### Required action
Nothing in the records may be dropped or altered when you repeat them.

Dataset excerpts

|---|

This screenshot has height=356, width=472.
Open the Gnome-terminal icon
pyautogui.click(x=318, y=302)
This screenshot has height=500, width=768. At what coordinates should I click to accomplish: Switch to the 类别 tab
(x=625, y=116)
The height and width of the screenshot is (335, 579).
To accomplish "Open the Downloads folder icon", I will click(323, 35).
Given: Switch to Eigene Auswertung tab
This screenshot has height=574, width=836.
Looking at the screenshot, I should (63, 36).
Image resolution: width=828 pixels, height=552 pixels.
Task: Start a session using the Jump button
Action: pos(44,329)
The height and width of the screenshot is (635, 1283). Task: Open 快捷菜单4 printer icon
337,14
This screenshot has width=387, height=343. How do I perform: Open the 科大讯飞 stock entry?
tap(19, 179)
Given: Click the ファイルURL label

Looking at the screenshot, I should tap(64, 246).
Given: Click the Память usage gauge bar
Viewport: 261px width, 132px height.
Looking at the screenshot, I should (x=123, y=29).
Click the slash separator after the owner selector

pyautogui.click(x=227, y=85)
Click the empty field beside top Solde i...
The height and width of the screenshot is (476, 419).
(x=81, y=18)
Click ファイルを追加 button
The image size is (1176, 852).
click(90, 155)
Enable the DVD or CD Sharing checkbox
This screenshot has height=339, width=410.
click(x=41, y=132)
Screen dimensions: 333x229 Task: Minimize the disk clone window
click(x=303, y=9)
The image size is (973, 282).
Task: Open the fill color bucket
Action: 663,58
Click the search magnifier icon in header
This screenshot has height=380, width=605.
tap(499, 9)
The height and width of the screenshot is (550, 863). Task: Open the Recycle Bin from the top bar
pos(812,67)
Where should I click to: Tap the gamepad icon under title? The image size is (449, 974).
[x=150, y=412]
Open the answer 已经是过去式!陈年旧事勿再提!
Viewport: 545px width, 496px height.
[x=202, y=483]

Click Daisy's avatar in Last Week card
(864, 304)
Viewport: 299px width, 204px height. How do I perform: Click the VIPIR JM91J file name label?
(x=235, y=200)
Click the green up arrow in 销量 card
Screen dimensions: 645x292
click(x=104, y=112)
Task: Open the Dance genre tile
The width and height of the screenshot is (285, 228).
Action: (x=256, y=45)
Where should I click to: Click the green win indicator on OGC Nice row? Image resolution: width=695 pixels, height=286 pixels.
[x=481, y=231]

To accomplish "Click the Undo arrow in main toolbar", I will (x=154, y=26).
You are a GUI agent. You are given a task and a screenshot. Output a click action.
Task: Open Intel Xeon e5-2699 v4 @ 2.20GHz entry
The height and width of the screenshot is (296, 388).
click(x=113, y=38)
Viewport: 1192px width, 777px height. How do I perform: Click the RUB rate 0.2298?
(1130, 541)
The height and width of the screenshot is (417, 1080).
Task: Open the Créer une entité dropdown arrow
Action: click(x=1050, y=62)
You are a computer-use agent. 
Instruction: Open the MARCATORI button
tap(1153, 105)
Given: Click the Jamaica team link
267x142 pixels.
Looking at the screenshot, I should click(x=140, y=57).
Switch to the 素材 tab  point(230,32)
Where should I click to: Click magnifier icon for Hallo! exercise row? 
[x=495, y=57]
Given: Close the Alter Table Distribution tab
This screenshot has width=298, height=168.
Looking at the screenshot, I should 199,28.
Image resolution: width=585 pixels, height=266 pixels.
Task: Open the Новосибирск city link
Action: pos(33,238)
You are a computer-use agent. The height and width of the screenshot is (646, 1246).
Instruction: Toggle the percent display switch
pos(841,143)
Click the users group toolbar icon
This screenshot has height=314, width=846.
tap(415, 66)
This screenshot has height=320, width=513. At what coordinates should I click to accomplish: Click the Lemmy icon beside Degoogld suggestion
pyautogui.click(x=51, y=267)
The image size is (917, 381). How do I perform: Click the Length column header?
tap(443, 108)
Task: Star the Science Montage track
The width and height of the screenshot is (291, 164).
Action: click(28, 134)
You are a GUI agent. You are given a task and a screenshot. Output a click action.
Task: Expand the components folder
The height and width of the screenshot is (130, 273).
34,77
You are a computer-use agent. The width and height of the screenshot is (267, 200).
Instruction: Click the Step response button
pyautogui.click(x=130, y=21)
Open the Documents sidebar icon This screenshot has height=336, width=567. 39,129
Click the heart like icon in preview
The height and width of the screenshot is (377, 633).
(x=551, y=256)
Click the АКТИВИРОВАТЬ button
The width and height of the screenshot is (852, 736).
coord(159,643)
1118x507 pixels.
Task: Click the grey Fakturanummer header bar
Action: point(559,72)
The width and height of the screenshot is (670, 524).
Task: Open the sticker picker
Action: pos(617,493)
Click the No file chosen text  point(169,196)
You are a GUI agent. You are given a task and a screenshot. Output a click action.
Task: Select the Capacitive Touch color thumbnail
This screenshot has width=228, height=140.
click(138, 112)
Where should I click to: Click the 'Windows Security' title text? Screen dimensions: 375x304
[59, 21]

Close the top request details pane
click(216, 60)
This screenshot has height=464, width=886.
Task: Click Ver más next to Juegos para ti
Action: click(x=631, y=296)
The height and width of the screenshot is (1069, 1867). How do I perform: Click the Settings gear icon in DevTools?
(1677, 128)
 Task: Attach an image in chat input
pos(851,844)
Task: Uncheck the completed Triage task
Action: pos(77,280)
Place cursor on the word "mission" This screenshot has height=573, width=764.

|---|

### Written response
This screenshot has height=356, width=472.
Open the Gnome-terminal icon
pyautogui.click(x=318, y=302)
This screenshot has height=500, width=768. At what coordinates should I click to accomplish: Switch to the 类别 tab
(x=625, y=116)
The height and width of the screenshot is (335, 579).
To accomplish "Open the Downloads folder icon", I will click(323, 35).
Given: Switch to Eigene Auswertung tab
This screenshot has height=574, width=836.
Looking at the screenshot, I should (63, 36).
Image resolution: width=828 pixels, height=552 pixels.
Task: Start a session using the Jump button
Action: pos(44,329)
The height and width of the screenshot is (635, 1283). Task: Open 快捷菜单4 printer icon
337,14
This screenshot has width=387, height=343. How do I perform: Open the 科大讯飞 stock entry?
tap(19, 179)
Given: Click the ファイルURL label

Looking at the screenshot, I should tap(64, 246).
Given: Click the Память usage gauge bar
Viewport: 261px width, 132px height.
Looking at the screenshot, I should (x=123, y=29).
Click the slash separator after the owner selector

pyautogui.click(x=227, y=85)
Click the empty field beside top Solde i...
The height and width of the screenshot is (476, 419).
(x=81, y=18)
Click ファイルを追加 button
The image size is (1176, 852).
click(90, 155)
Enable the DVD or CD Sharing checkbox
This screenshot has height=339, width=410.
click(x=41, y=132)
Screen dimensions: 333x229 Task: Minimize the disk clone window
click(x=303, y=9)
The image size is (973, 282).
Task: Open the fill color bucket
Action: 663,58
Click the search magnifier icon in header
This screenshot has height=380, width=605.
tap(499, 9)
The height and width of the screenshot is (550, 863). Task: Open the Recycle Bin from the top bar
pos(812,67)
Where should I click to: Tap the gamepad icon under title? The image size is (449, 974).
[x=150, y=412]
Open the answer 已经是过去式!陈年旧事勿再提!
Viewport: 545px width, 496px height.
[x=202, y=483]

Click Daisy's avatar in Last Week card
(864, 304)
Viewport: 299px width, 204px height. How do I perform: Click the VIPIR JM91J file name label?
(x=235, y=200)
Click the green up arrow in 销量 card
Screen dimensions: 645x292
click(x=104, y=112)
Task: Open the Dance genre tile
The width and height of the screenshot is (285, 228).
Action: (x=256, y=45)
Where should I click to: Click the green win indicator on OGC Nice row? Image resolution: width=695 pixels, height=286 pixels.
[x=481, y=231]

To accomplish "Click the Undo arrow in main toolbar", I will (x=154, y=26).
You are a GUI agent. You are given a task and a screenshot. Output a click action.
Task: Open Intel Xeon e5-2699 v4 @ 2.20GHz entry
The height and width of the screenshot is (296, 388).
click(x=113, y=38)
Viewport: 1192px width, 777px height. How do I perform: Click the RUB rate 0.2298?
(1130, 541)
The height and width of the screenshot is (417, 1080).
Task: Open the Créer une entité dropdown arrow
Action: click(x=1050, y=62)
You are a computer-use agent. 
Instruction: Open the MARCATORI button
tap(1153, 105)
Given: Click the Jamaica team link
267x142 pixels.
Looking at the screenshot, I should click(x=140, y=57).
Switch to the 素材 tab  point(230,32)
Where should I click to: Click magnifier icon for Hallo! exercise row? 
[x=495, y=57]
Given: Close the Alter Table Distribution tab
This screenshot has width=298, height=168.
Looking at the screenshot, I should 199,28.
Image resolution: width=585 pixels, height=266 pixels.
Task: Open the Новосибирск city link
Action: pos(33,238)
You are a computer-use agent. The height and width of the screenshot is (646, 1246).
Instruction: Toggle the percent display switch
pos(841,143)
Click the users group toolbar icon
This screenshot has height=314, width=846.
tap(415, 66)
This screenshot has height=320, width=513. At what coordinates should I click to accomplish: Click the Lemmy icon beside Degoogld suggestion
pyautogui.click(x=51, y=267)
The image size is (917, 381). How do I perform: Click the Length column header?
tap(443, 108)
Task: Star the Science Montage track
The width and height of the screenshot is (291, 164).
Action: click(28, 134)
You are a GUI agent. You are given a task and a screenshot. Output a click action.
Task: Expand the components folder
The height and width of the screenshot is (130, 273).
34,77
You are a computer-use agent. The width and height of the screenshot is (267, 200).
Instruction: Click the Step response button
pyautogui.click(x=130, y=21)
Open the Documents sidebar icon This screenshot has height=336, width=567. 39,129
Click the heart like icon in preview
The height and width of the screenshot is (377, 633).
(x=551, y=256)
Click the АКТИВИРОВАТЬ button
The width and height of the screenshot is (852, 736).
coord(159,643)
1118x507 pixels.
Task: Click the grey Fakturanummer header bar
Action: point(559,72)
The width and height of the screenshot is (670, 524).
Task: Open the sticker picker
Action: pos(617,493)
Click the No file chosen text  point(169,196)
You are a GUI agent. You are given a task and a screenshot. Output a click action.
Task: Select the Capacitive Touch color thumbnail
This screenshot has width=228, height=140.
click(138, 112)
Where should I click to: Click the 'Windows Security' title text? Screen dimensions: 375x304
[59, 21]

Close the top request details pane
click(216, 60)
This screenshot has height=464, width=886.
Task: Click Ver más next to Juegos para ti
Action: click(x=631, y=296)
The height and width of the screenshot is (1069, 1867). How do I perform: Click the Settings gear icon in DevTools?
(1677, 128)
 Task: Attach an image in chat input
pos(851,844)
Task: Uncheck the completed Triage task
Action: pos(77,280)
Place cursor on the word "mission" This screenshot has height=573, width=764.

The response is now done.